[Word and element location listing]
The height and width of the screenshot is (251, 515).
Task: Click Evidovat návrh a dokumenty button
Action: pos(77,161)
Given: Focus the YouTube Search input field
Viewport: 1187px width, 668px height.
* * *
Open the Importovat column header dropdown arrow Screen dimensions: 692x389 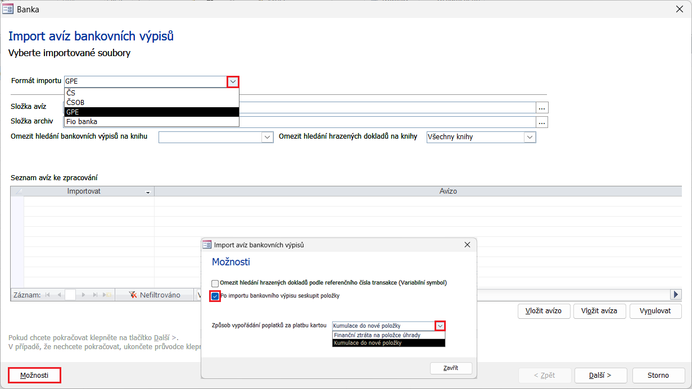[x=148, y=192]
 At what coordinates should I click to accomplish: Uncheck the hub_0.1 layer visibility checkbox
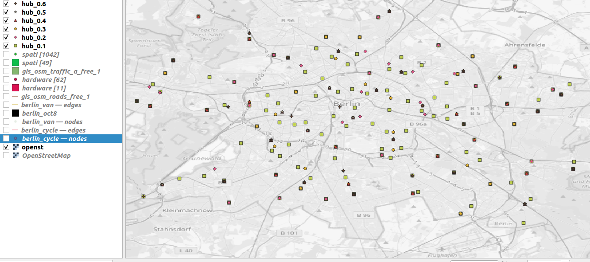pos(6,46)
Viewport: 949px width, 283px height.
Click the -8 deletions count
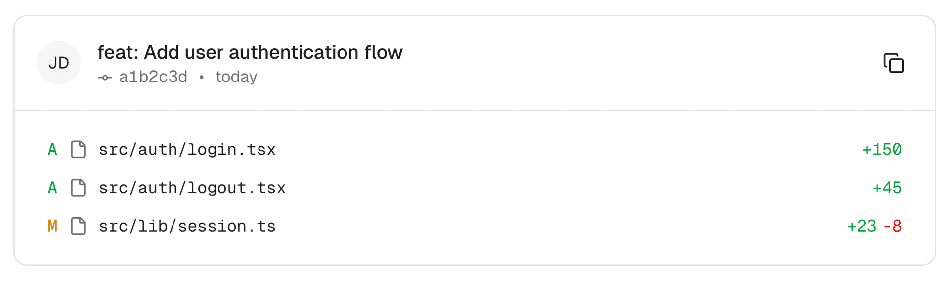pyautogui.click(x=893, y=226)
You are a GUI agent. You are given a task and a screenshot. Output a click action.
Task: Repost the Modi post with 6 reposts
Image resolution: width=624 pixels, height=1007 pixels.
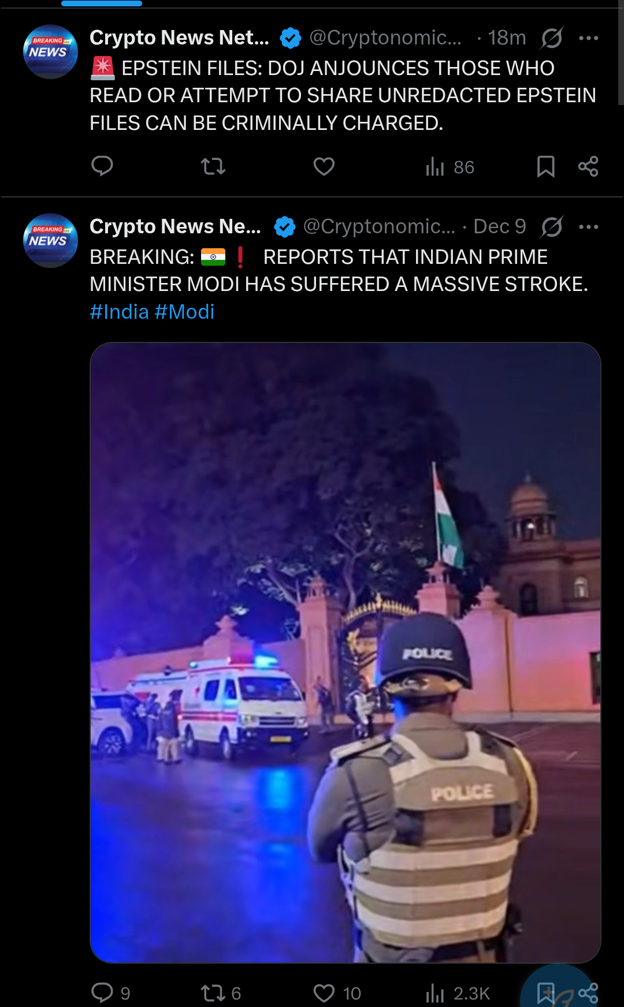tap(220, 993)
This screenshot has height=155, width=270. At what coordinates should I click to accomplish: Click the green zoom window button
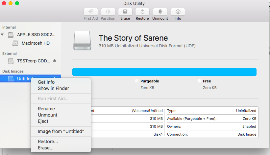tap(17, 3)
==
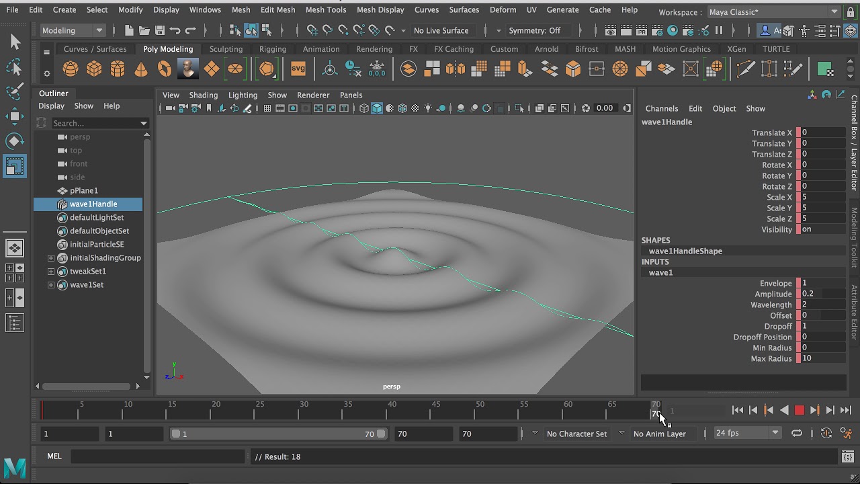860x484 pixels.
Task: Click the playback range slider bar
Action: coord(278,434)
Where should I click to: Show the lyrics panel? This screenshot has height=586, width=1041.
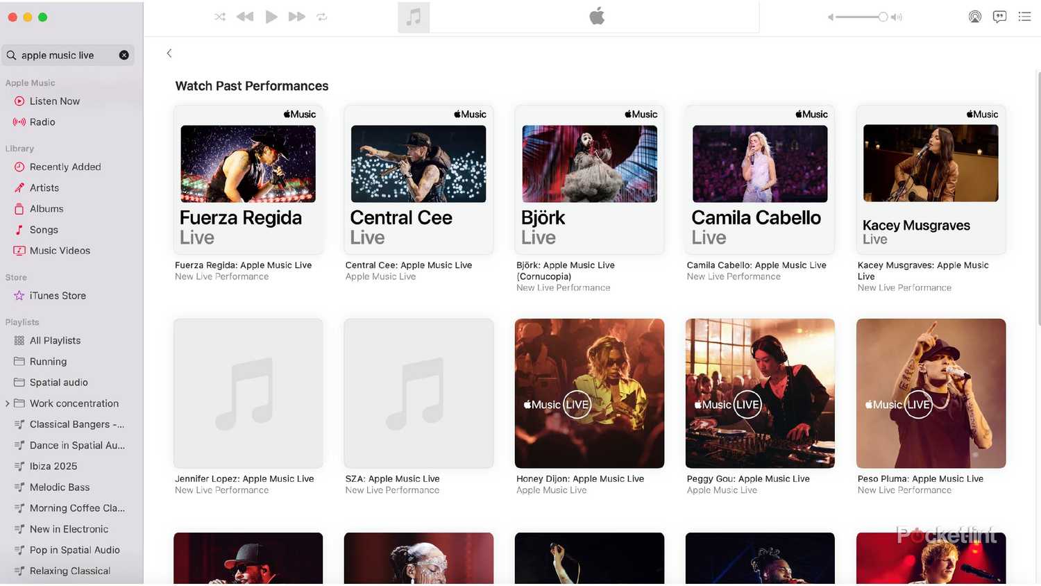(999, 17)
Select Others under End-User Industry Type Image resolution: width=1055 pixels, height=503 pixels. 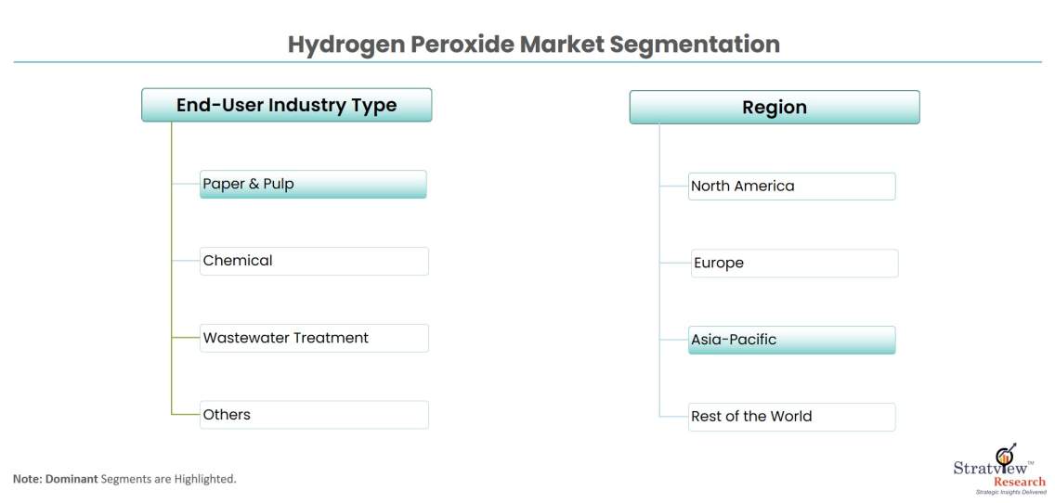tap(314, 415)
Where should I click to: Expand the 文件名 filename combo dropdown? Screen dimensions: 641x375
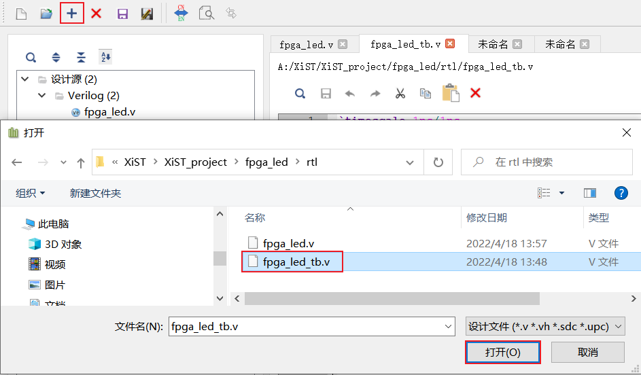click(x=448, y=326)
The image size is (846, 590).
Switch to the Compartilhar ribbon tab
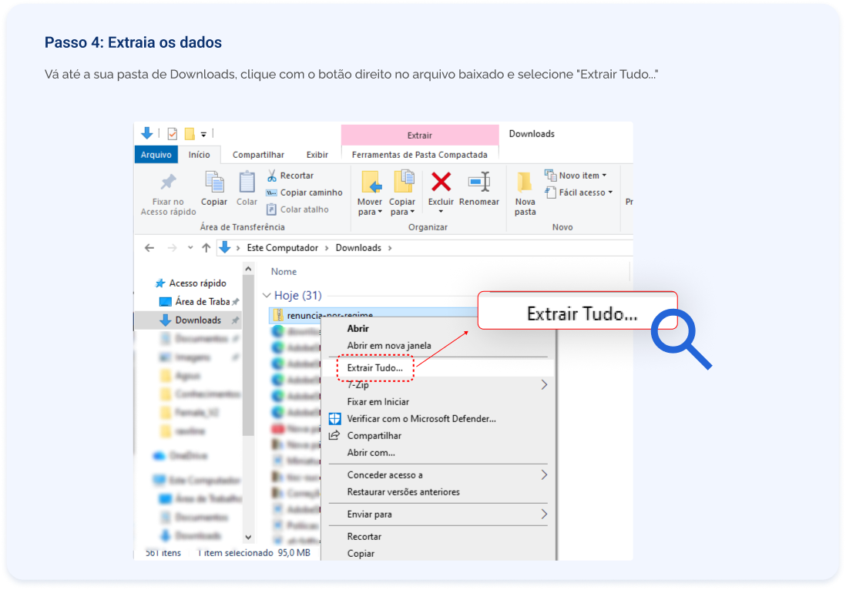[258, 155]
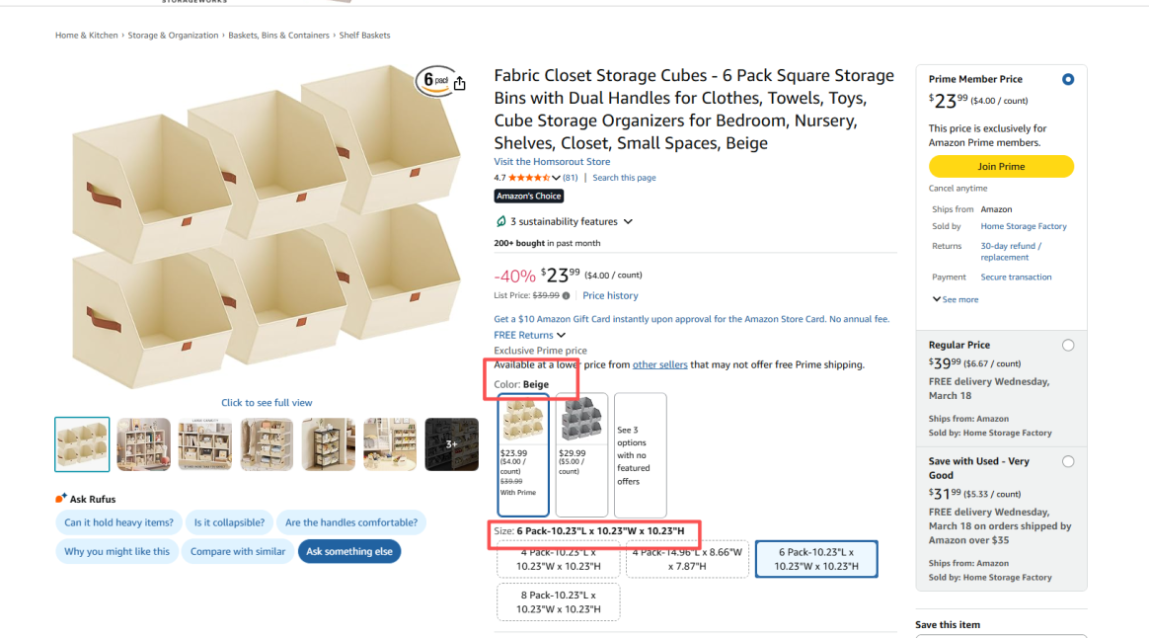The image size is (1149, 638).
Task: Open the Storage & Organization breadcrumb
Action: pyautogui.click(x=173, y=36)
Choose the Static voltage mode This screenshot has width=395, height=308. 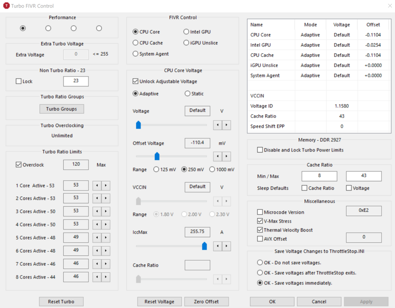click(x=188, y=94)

• EXERCISE:
Locate each line in the listing that contains the string "accomplish", matching case, and copy those lines.

• ANSWER TO THE TASK:
 At what coordinates should I click to accomplish: Uncheck the hub_0.1 layer visibility checkbox
This screenshot has height=155, width=270. At what coordinates should I click to accomplish: Click the green zoom window button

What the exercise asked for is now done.